Matt Corallo [Tue, 1 Feb 2022 17:23:52 +0000 (17:23 +0000)]
Add support for the SCIDAlias feature bit in incoming channels
This does not, however, ever send the scid_alias feature bit for
outgoing channels, as that would cause the immediately prior
version of LDK to be unable to read channel data.
Matt Corallo [Wed, 16 Feb 2022 04:21:29 +0000 (04:21 +0000)]
Expose chan type in `Event::OpenChannelRequest` & `ChannelDetails`
As we add new supported channel types, inbound channels which use
new features may cause backwards-compatibility issues for clients.
If a new channel is opened using new features while a client still
wishes to ensure support for downgrading to a previous version of
LDK, that new channel may cause the `ChannelManager` to fail
deserialization due to unsupported feature flags.
By exposing the channel type flags to the user in channel requests,
users wishing to support downgrading to previous versions of LDK
can reject channels which use channel features which previous
versions of LDK do not understand.
Matt Corallo [Sun, 27 Mar 2022 17:11:22 +0000 (17:11 +0000)]
Bump `check_commits` CI job rustc to 1.57
1.51 (and other earlier versions of `rustc`) appear to refuse to
accept our documentation links due to a bogus failure to resolve
`ChannelTypeFeatures::supports_scid_privacy`.
Jeffrey Czyz [Thu, 24 Mar 2022 23:21:29 +0000 (18:21 -0500)]
Fix overflow in ProbabilisticScorer
When a routing hint is given in an invoice, the effective capacity of
the channel is assumed to be infinite (i.e., u64::max_value) if the hop
is private. Adding 1 to this in the success probability calculation will
cause an overflow and ultimately an `index out of bounds panic` in
log10_times_1024. This was not an issue with using log10 because the use
of f64 would give infinite which casts to 0 for u64.
Jeffrey Czyz [Tue, 22 Mar 2022 00:11:48 +0000 (19:11 -0500)]
Add a base penalty to ProbabilisticScorer
ProbabilisticScorer tends to prefer longer routes to shorter ones. Make
the default scoring behavior include a customizable base penalty to
avoid longer routes.
Matt Corallo [Wed, 23 Mar 2022 22:10:15 +0000 (22:10 +0000)]
Skip `channel_update` signature checks if we have a newer state
`channel_update` messages already have their signatures checked
with the network graph write lock held, so there's no reason to
check the signatures before doing other quicker checks first,
including checking if we're already aware of a newer update for the
channel.
This reduces common-case CPU usage as `channel_update`s are sent
rather liberally over the p2p network to gossip them.

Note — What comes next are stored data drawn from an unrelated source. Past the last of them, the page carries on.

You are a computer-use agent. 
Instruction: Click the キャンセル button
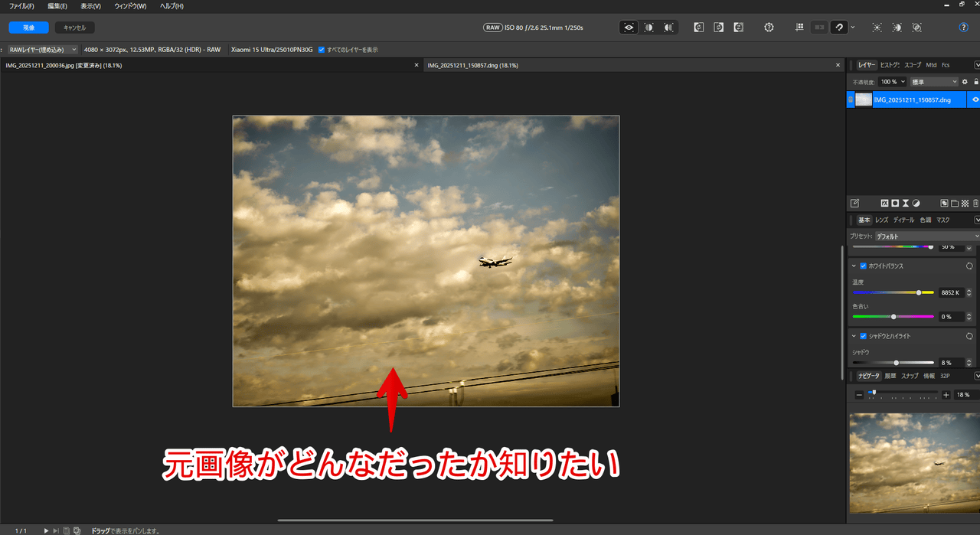tap(75, 28)
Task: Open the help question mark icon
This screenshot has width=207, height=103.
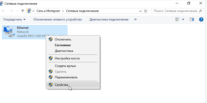Action: [201, 19]
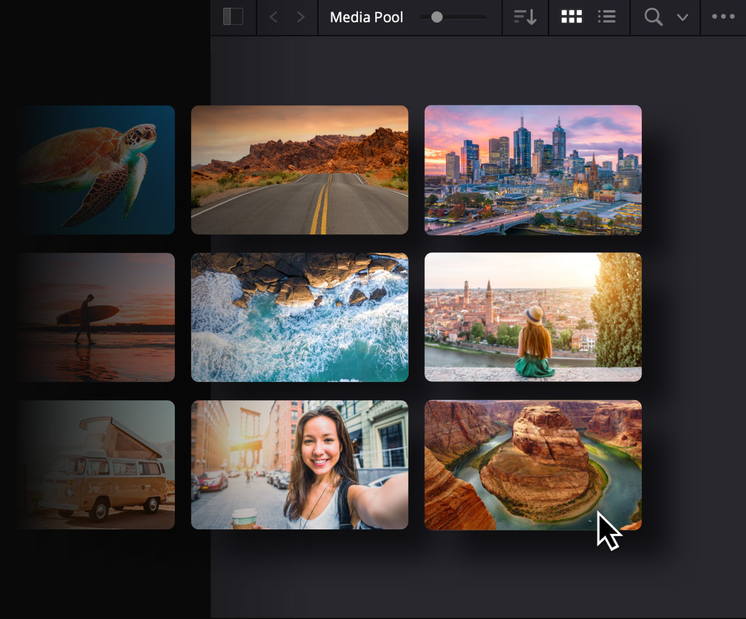Image resolution: width=746 pixels, height=619 pixels.
Task: Open the search bar
Action: click(652, 17)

Matt Corallo [Fri, 18 Mar 2022 23:19:51 +0000 (23:19 +0000)]
Avoid needless MPP on multiple channels to the same first-hop
When we have many channels to the same first-hop, many of which do
not have sufficient balance to make the requested payment, but when
some do, instead of simply using the available channel balance we
may switch to MPP, potentially with many, many paths.
Instead, we should seek to use the smallest channel which can
easily handle the requested payment, which we do here by sorting
the first_hops in our router before beginning the graph search.

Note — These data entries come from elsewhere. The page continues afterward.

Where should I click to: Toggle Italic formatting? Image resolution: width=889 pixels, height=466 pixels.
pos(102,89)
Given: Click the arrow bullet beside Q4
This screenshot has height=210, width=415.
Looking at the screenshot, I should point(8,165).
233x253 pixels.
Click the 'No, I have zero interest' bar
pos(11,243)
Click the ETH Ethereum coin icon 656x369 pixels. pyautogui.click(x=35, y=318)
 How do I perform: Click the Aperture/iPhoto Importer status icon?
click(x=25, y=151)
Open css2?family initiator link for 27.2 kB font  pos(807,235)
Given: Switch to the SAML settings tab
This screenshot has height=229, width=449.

Note that the "real" fix for this should be to instead decide which
channel to use at HTLC-send time, as most other nodes do during
relay, but this provides a minimal fix without needing to do the
rather-large work of refactoring our HTLC send+relay pipelines.
Issues with overly-aggressive MPP on many channels were reported by
Cash App.
Matt Corallo [Fri, 18 Mar 2022 03:28:25 +0000 (03:28 +0000)]

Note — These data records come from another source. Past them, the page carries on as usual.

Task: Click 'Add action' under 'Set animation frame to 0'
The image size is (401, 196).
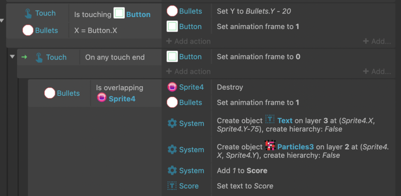Action: 188,71
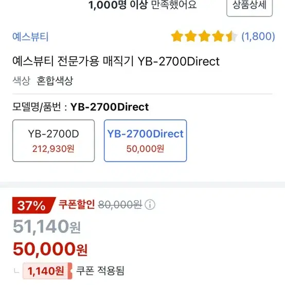Open the 예스뷰티 brand link
Screen dimensions: 285x285
tap(30, 37)
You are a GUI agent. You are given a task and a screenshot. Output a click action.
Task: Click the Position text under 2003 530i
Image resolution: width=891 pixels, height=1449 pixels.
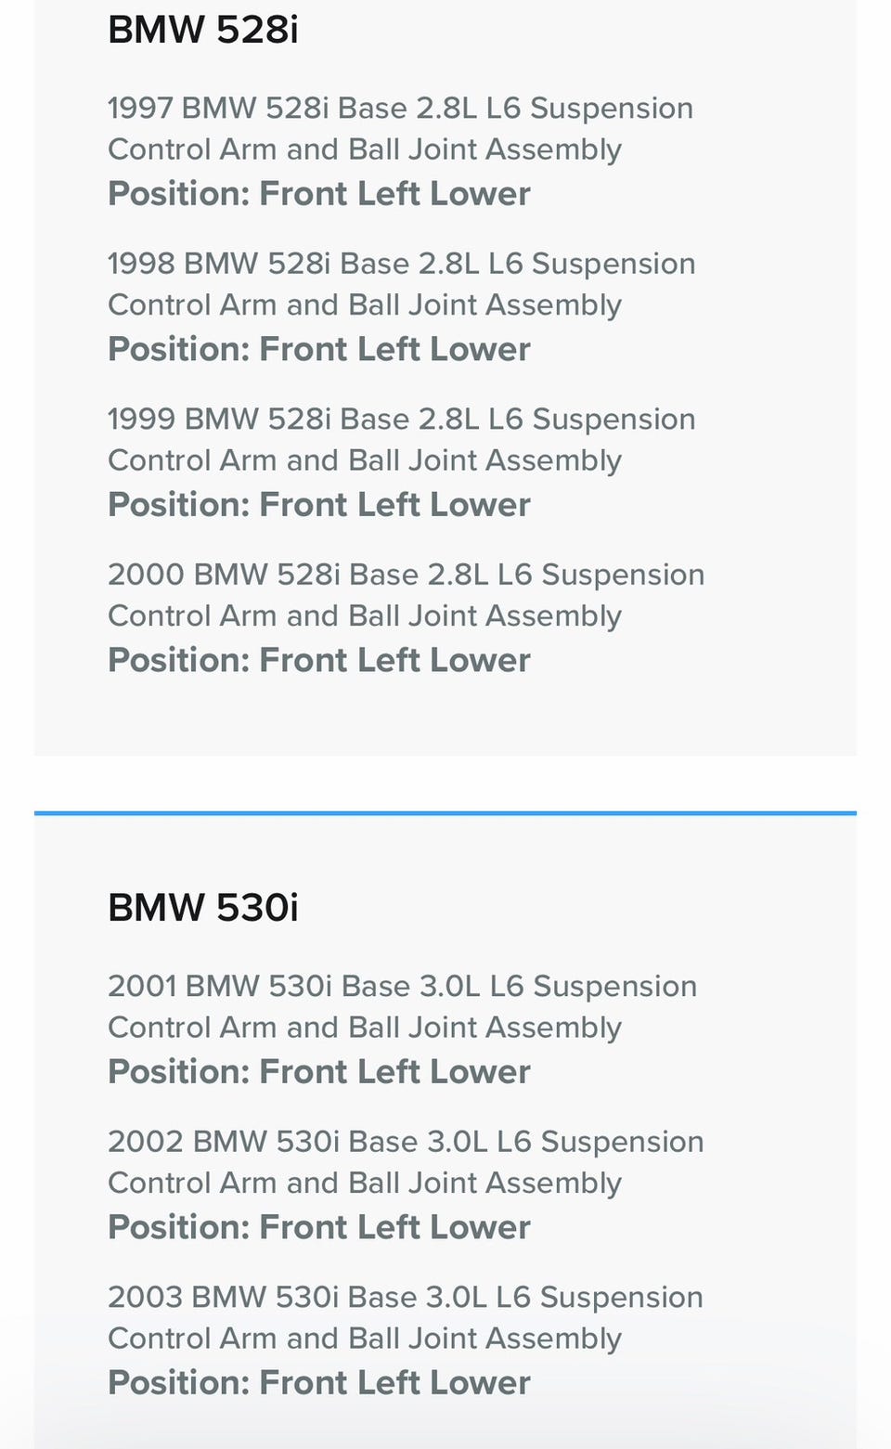pos(318,1383)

Tag some type aliases with `(C-not exported)`
Type aliases are now more robustly being exported in the C bindings
generator, which requires ensuring we don't include some type
aliases which make no sense in bindings.
Matt Corallo [Thu, 17 Mar 2022 22:14:43 +0000 (22:14 +0000)]
Send a `gossip_timestamp_filter` on connect to enable gossip sync
On connection, if our peer supports gossip queries, and we never
send a `gossip_timestamp_filter`, our peer is supposed to never
send us gossip outside of explicit queries. Thus, we'll end up
always having stale gossip information after the first few
connections we make to peers.
The solution is to send a dummy `gossip_timestamp_filter`
immediately after connecting to peers.